▸ **PROMPT**: Your answer is the lines below, exactly, from the one that contains "The Elevatory Podcast (373, 2393)" through the one that contains "[The Elevatory]", both included.

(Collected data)
-*-*-

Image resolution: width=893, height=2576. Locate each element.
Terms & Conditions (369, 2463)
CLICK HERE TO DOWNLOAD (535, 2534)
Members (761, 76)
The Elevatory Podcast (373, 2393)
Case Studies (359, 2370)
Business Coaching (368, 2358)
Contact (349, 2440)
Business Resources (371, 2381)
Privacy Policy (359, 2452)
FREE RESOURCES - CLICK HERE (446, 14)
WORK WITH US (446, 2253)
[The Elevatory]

-*-*-

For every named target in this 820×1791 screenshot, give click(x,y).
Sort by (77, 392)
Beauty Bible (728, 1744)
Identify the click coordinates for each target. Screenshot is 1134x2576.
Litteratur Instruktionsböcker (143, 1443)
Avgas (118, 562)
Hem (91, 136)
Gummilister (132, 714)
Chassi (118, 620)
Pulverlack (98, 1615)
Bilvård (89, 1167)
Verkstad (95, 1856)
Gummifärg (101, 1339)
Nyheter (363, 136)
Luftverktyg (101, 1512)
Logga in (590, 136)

-*-*-

▸ **PROBLEM SOLUTION**:
The Elevatory Podcast (373, 2393)
Case Studies (359, 2370)
Business Coaching (368, 2358)
Contact (349, 2440)
Business Resources (371, 2381)
Privacy Policy (359, 2452)
FREE RESOURCES - CLICK HERE (446, 14)
WORK WITH US (446, 2253)
[The Elevatory]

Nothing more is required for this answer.